Mens, macharea, corpore

©AB-JAPON_IMG_2143Nguyen Thanh Thien et Kajiya Soke. Photographie Antonin Borgeaud © 2014

Christophe Borg : Une locution reprise d’un poète latin déclame : « Mens sana in corpore sano » : « un esprit sain dans un corps sain » ; diriez-vous que tout pratiquant au sein de la Hyoho Niten Ichi Ryu devrait faire sienne cette devise ou doit-il aller au-delà ?

Nguyen Thanh Thien : La question de la santé a été posée en 2005 à Iwami soke et il ne l’a pas comprise, non parce qu’il n’en saisissait pas le sens mais parce que cette intention n’existe pas dans l’art guerrier de Miyamoto Musashi. Pour Musashi, la seule manière de cultiver sa vie est de savoir vaincre et survivre. La santé se cultive donc en apprenant à manier le sabre selon Musashi. S’il faut une santé, c’est celle d’une correspondance avec la Voie du Guerrier, d’une adéquation à une vie de recherche. Le sabre peut être malade de suivre une voie infernale qui serait de rechercher les plaisirs, s’attacher aux regrets, donner du prix à ce qui en possède un, faire obstacle à l’avènement du cours des choses, etc. Je dirais donc « Mens sana in machaera sana » un esprit sain dans un sabre sain. Cependant, je crois qu’il faut aussi revenir à la parole de Musashi : « les samouraïs, quant à eux, poursuivent en plus la Voie de la tactique. Ils se doivent d’être supérieurs en tout à leurs adversaires. Ou bien ils gagnent dans un combat singulier, ou bien ils sortent vainqueurs d’une bataille. » Pour vaincre à chaque moment, il faut qu’à l’instant suivant, au jour qui suit, à l’année qui vient, notre force grandisse encore et encore. De là, j’estime qu’une hygiène de vie et de pratique est nécessaire. On comprend aujourd’hui l’hygiène de vie. Comprend-on l’hygiène de pratique ? Cette hygiène requiert de chacun qu’il ne puisse se blesser par des exercices mal conduits, fragilisant le genou ou le dos, attentant à autrui ou nuisant à la société. Il faut un enseignant expérimenté et l’exemple des anciens maîtres pour comprendre ce point de vue. J’appelle cela la santé du sabre.
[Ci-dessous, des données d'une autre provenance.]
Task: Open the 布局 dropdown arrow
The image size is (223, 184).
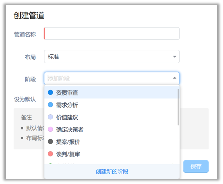Action: 174,57
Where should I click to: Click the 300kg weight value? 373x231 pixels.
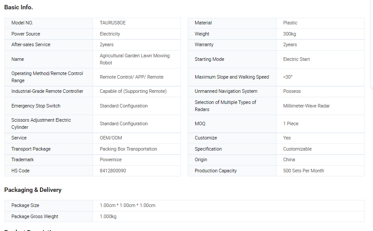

Cependant, manier le sabre implique des conséquences sur autrui, sur des équilibres dans notre entourage et dans notre société. Le sabre doit être utile. Il n’est permis de le prendre en main que si la personne est équilibrée, que si son action présente une utilité pour l’ensemble des humains. Un sabre qui ne servirait que des appétits privés serait un sabre dévoyé. Je crois en un sabre sain dans un corps social sain, « mens sana in corpore sano politicum. » Ce thème est souvent repris dans les films d’arts martiaux. Il existe des sabres malsains, des sabreurs fous, des écorcheurs sans limite. Pour cela, nous devons compter sur la discipline des maîtres, sur leur exigence, sur leur intransigeance quant à la qualité des élèves.

« Mens » et « corpore » sont deux extrêmes dont le moyen terme serait macharea, le sabre. Les 3 sont nécessaires à l’art de Musashi. Trop souvent, une part manque. L’esprit et la technique sont souvent présents mais le corps reste faible. J’aime que le corps soit fort et que cette force se transmette au sabre et à l’esprit. Fréquemment, on compte sur la force de l’esprit et on fait l’économie de la force du corps. Ceci est une erreur.

Alors j’acquiesce à « Mens sana in corpore sano » si le moyen terme est macharea sana, le sabre sain.